**STATED GOAL**. In the records below, take the lines starting at the one that contains "The image size" and ending at the end of the records, and turn them into a Markdown table with the columns Row and Text. Number each line, leave out blank lines, and omit the pictures.

— START THE DATA —

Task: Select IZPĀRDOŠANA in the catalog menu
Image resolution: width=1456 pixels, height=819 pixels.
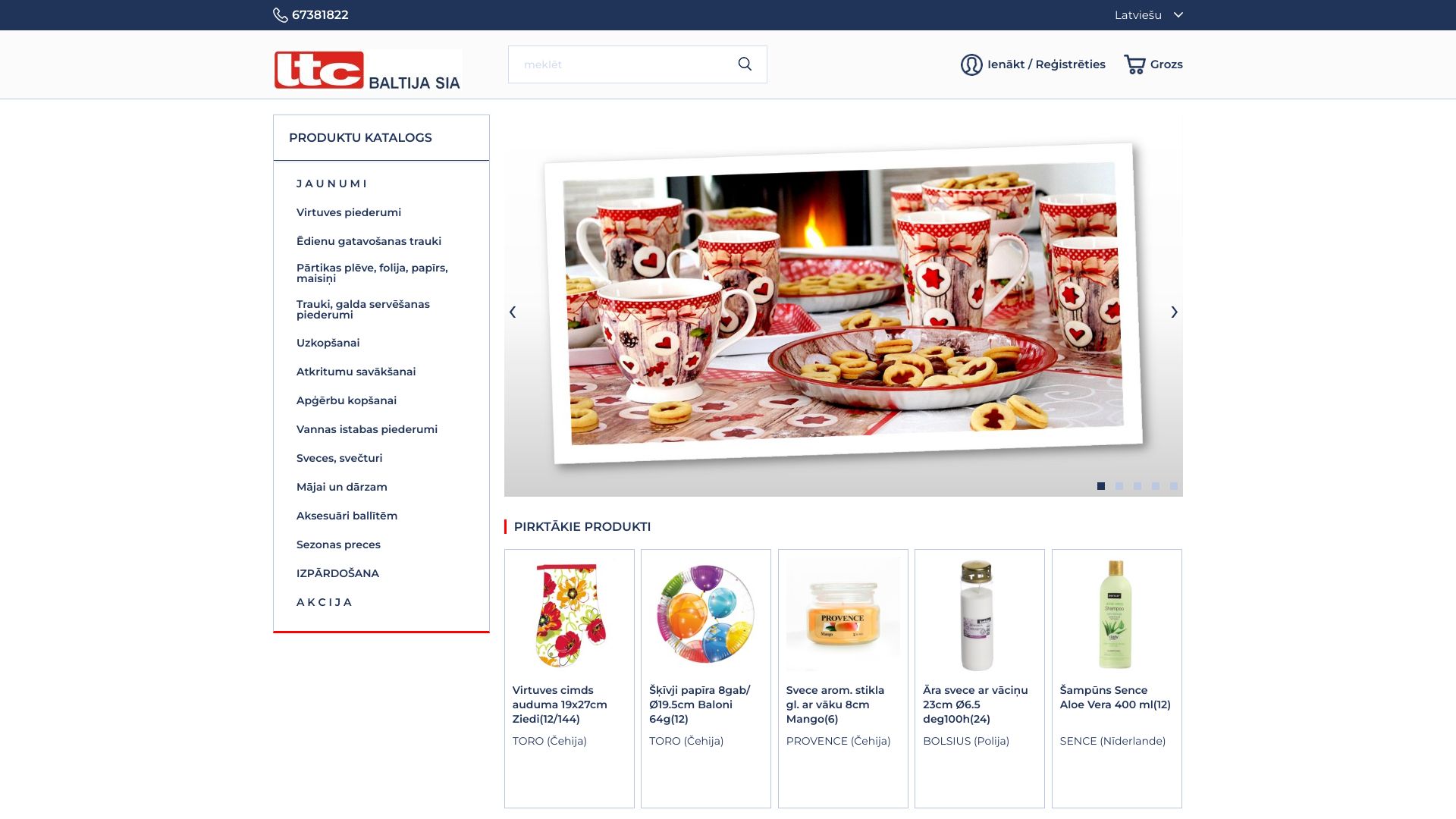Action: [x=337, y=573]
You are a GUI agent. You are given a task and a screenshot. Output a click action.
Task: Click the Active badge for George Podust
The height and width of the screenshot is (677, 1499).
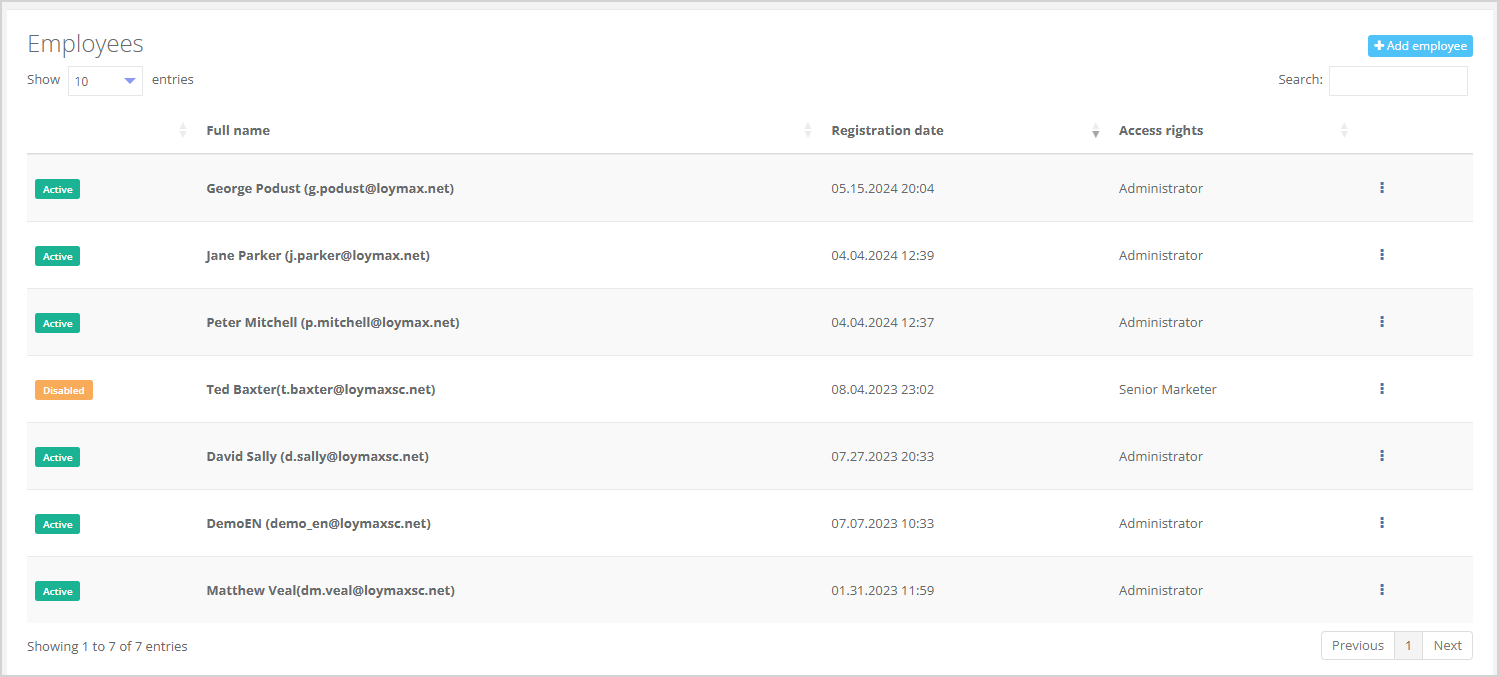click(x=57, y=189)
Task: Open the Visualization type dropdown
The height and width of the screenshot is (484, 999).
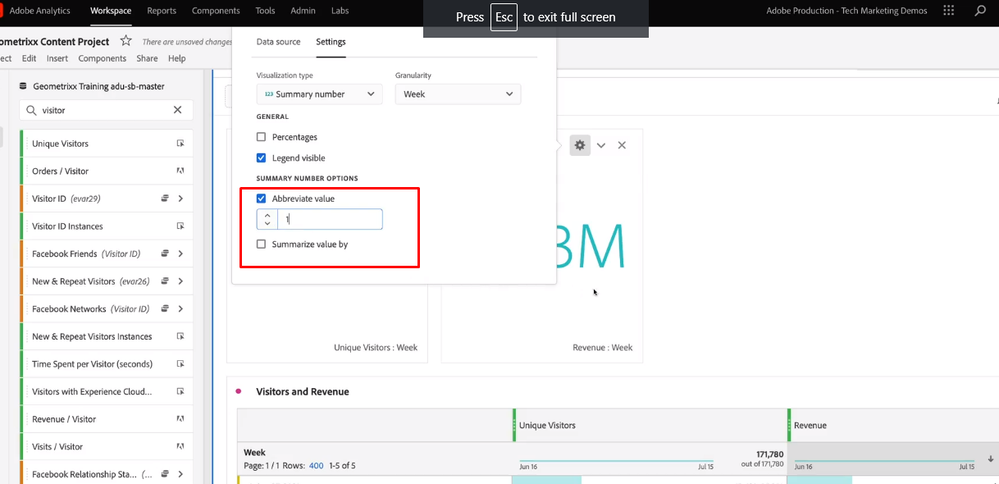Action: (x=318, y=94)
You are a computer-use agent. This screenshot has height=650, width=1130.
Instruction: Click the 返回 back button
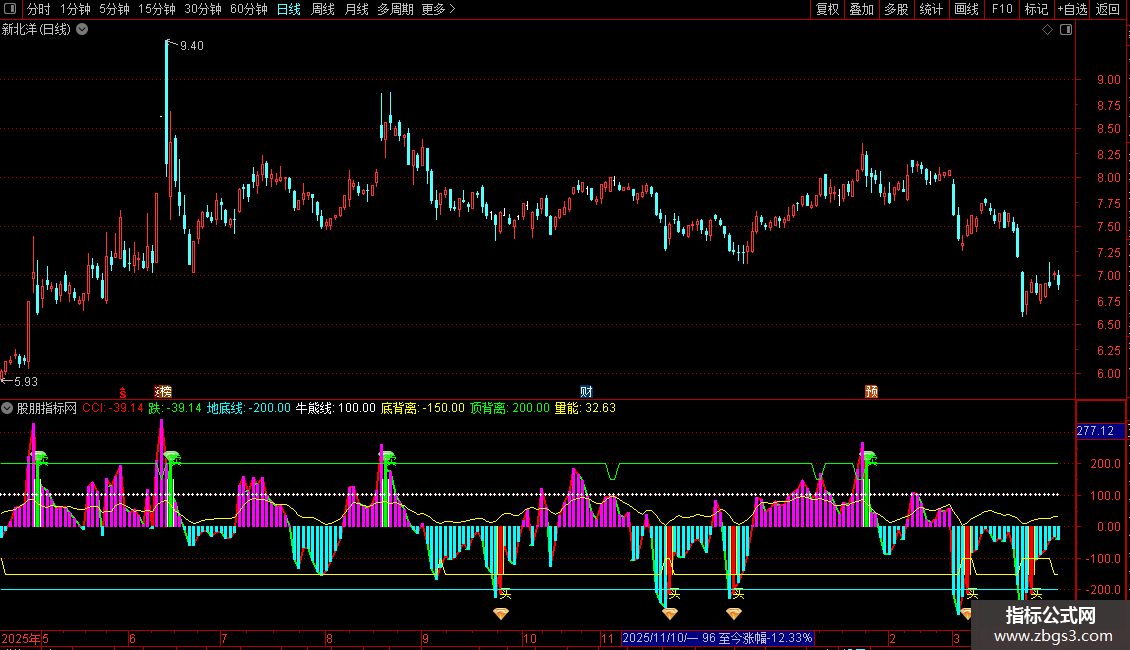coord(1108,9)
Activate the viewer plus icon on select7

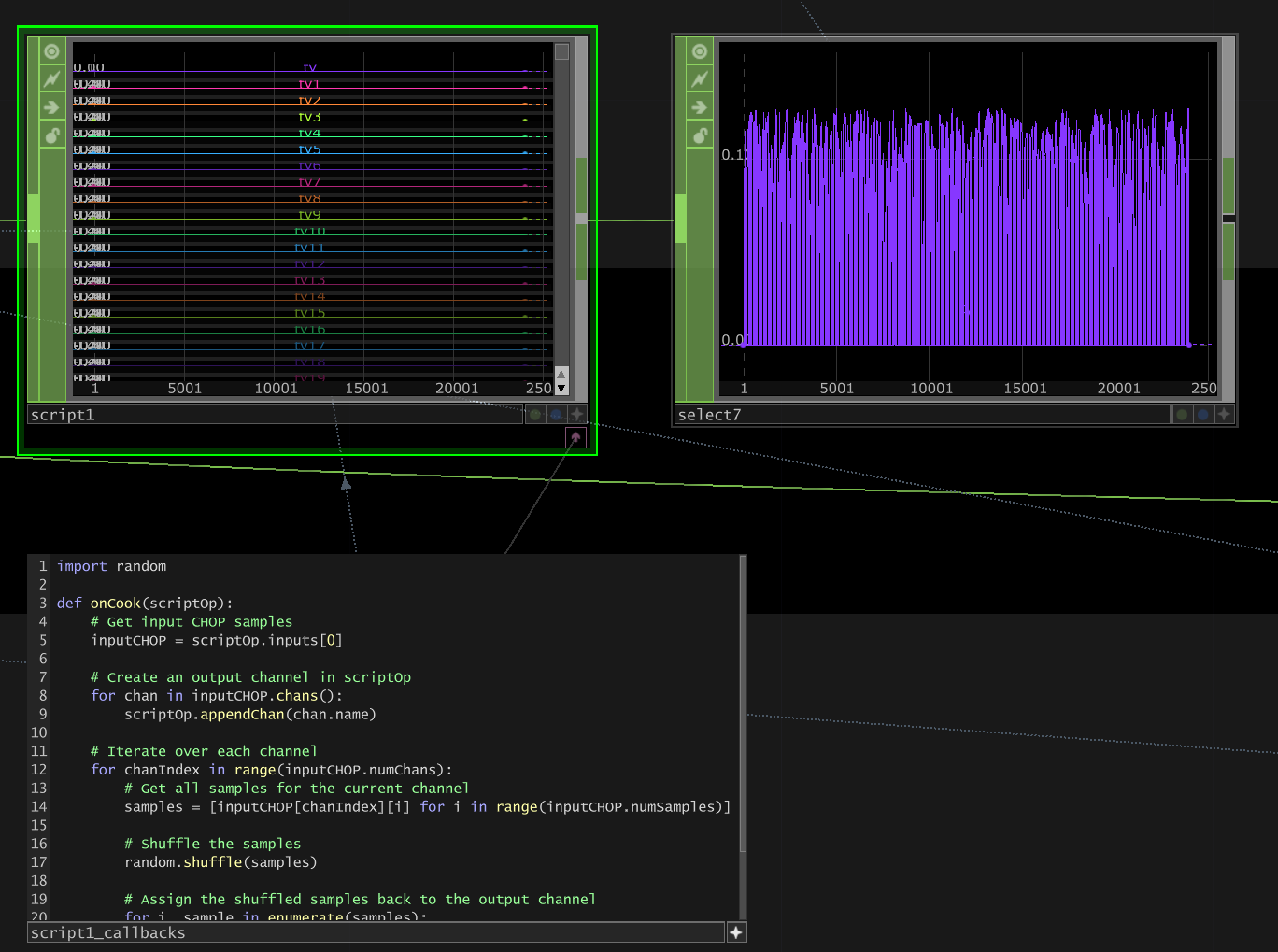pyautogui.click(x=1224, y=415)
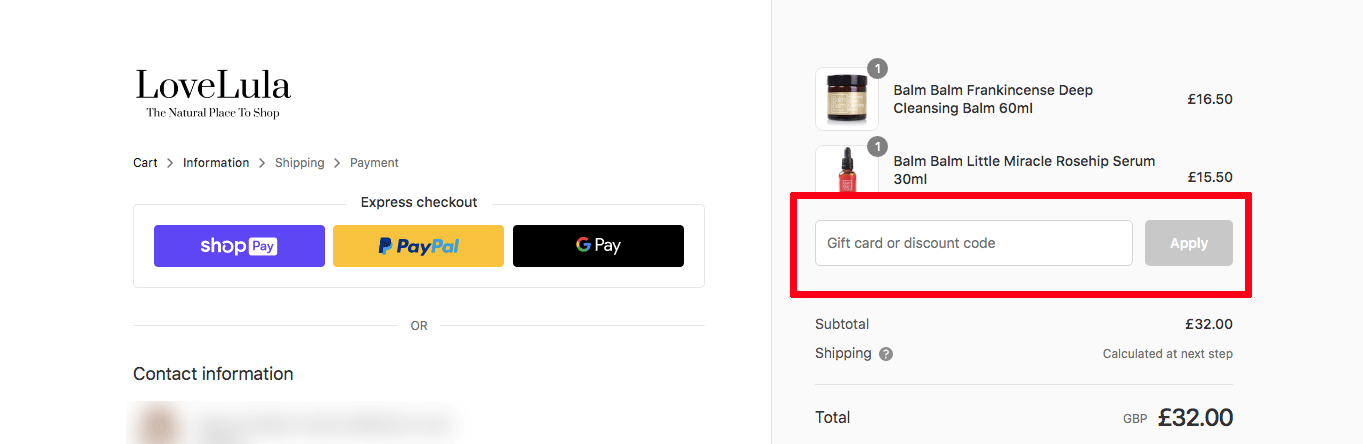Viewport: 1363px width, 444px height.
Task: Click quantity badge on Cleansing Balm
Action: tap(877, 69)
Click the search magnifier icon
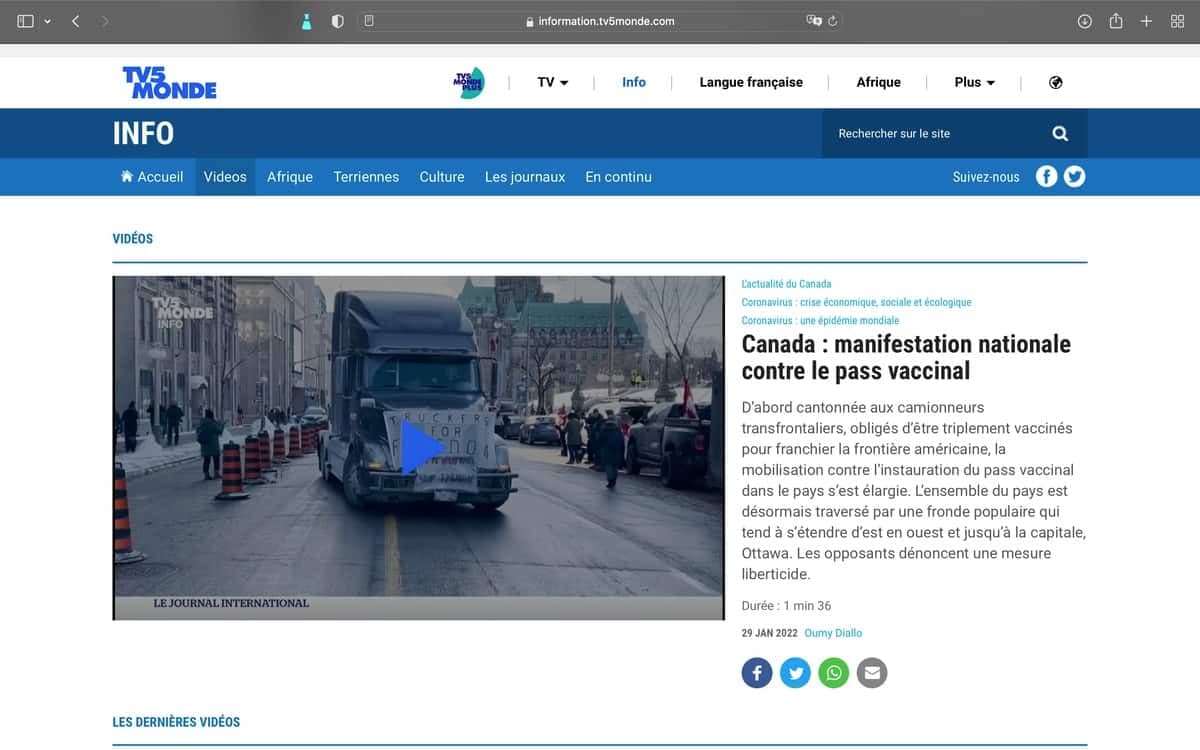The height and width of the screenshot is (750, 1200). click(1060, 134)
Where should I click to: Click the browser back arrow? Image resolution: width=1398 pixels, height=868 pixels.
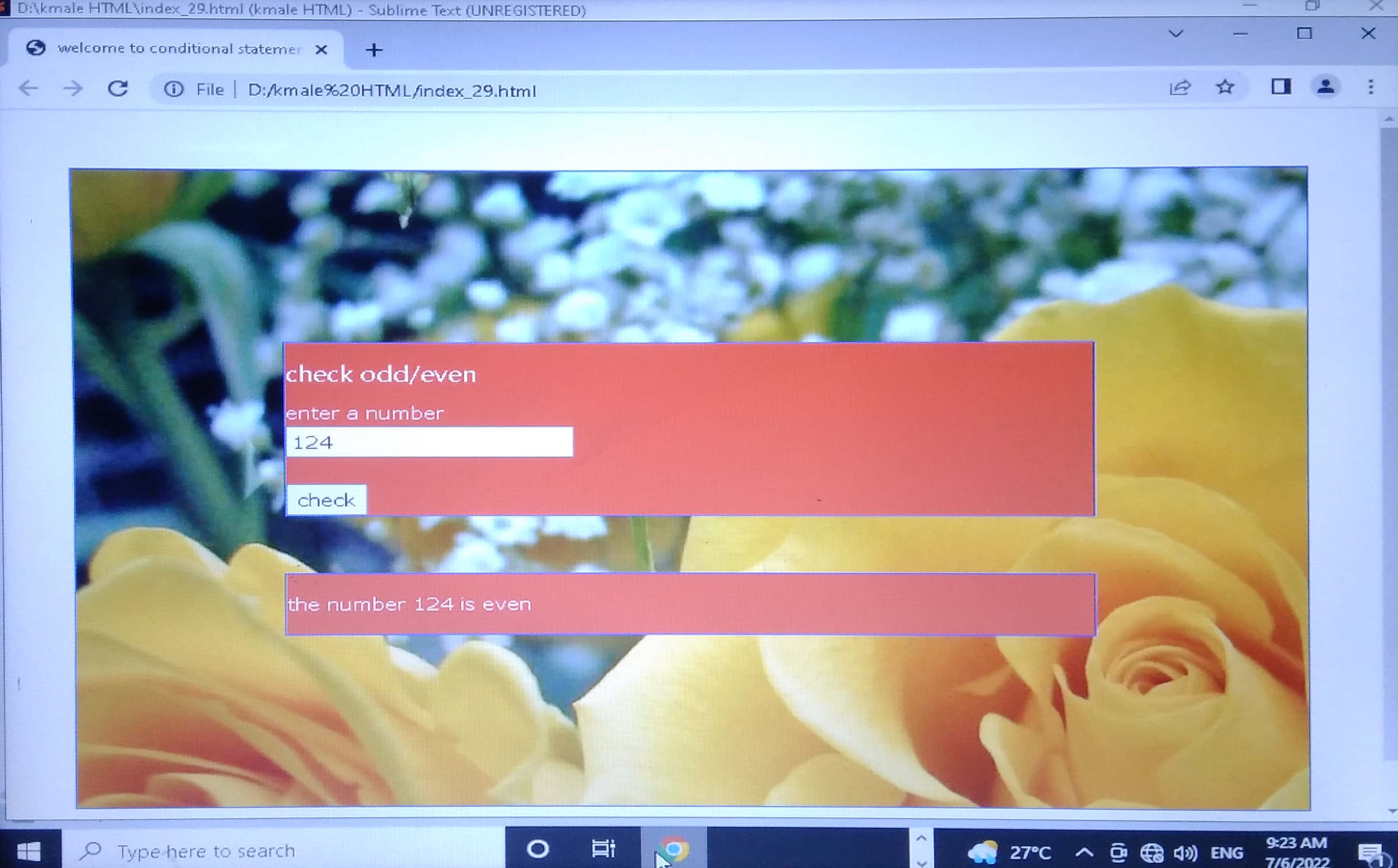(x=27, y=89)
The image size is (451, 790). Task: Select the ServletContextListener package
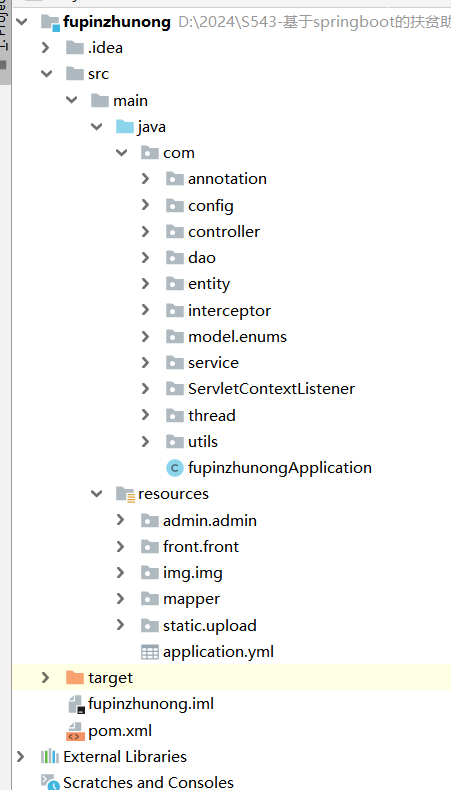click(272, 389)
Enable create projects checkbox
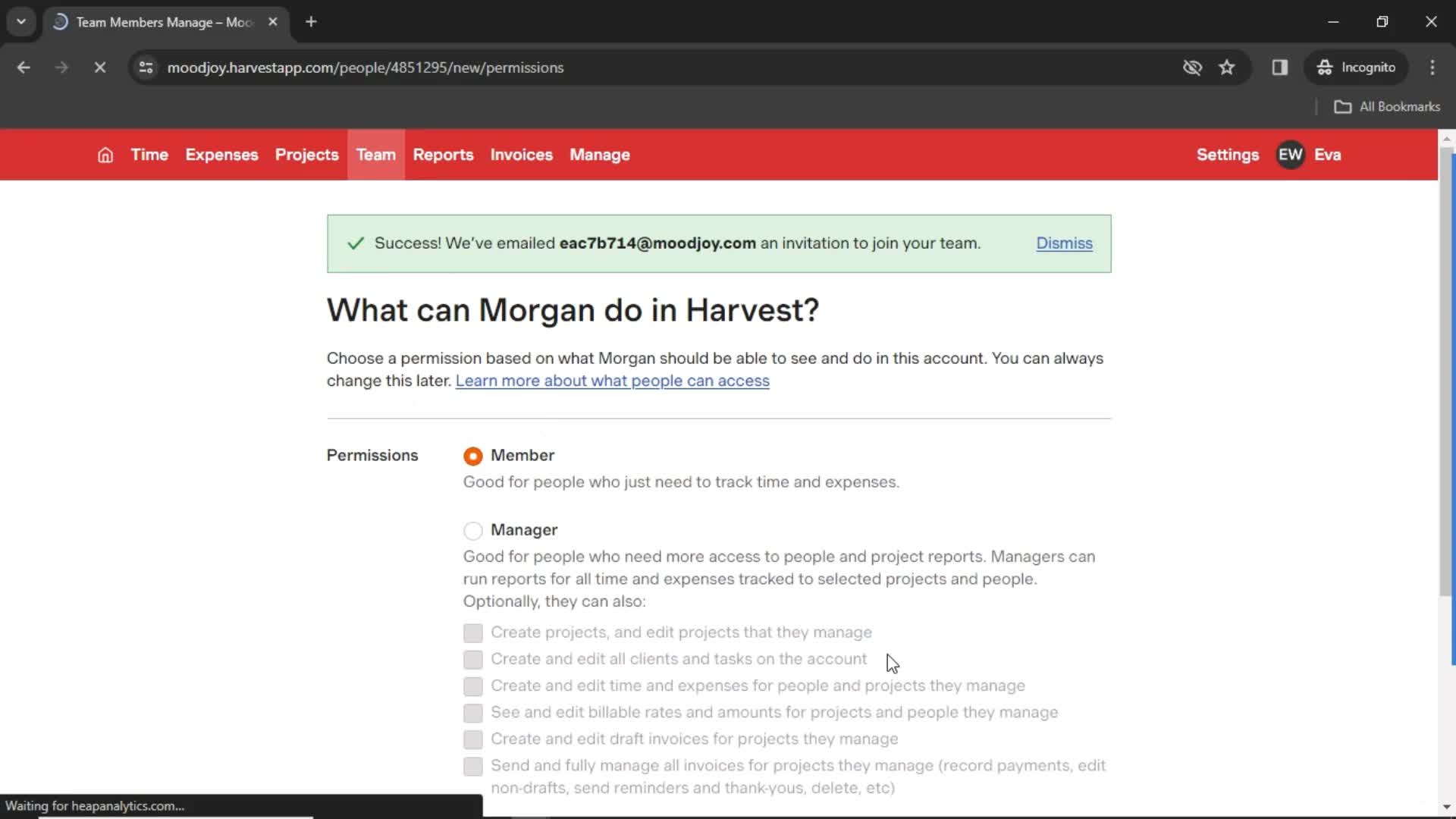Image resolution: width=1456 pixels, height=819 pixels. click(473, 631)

— END THE DATA —

**WRITTEN ANSWER**.
| Row | Text |
|---|---|
| 1 | The image size is (451, 790). Task: Select the ServletContextListener package |
| 2 | click(272, 389) |
| 3 | Enable create projects checkbox |
| 4 | Image resolution: width=1456 pixels, height=819 pixels. click(473, 631) |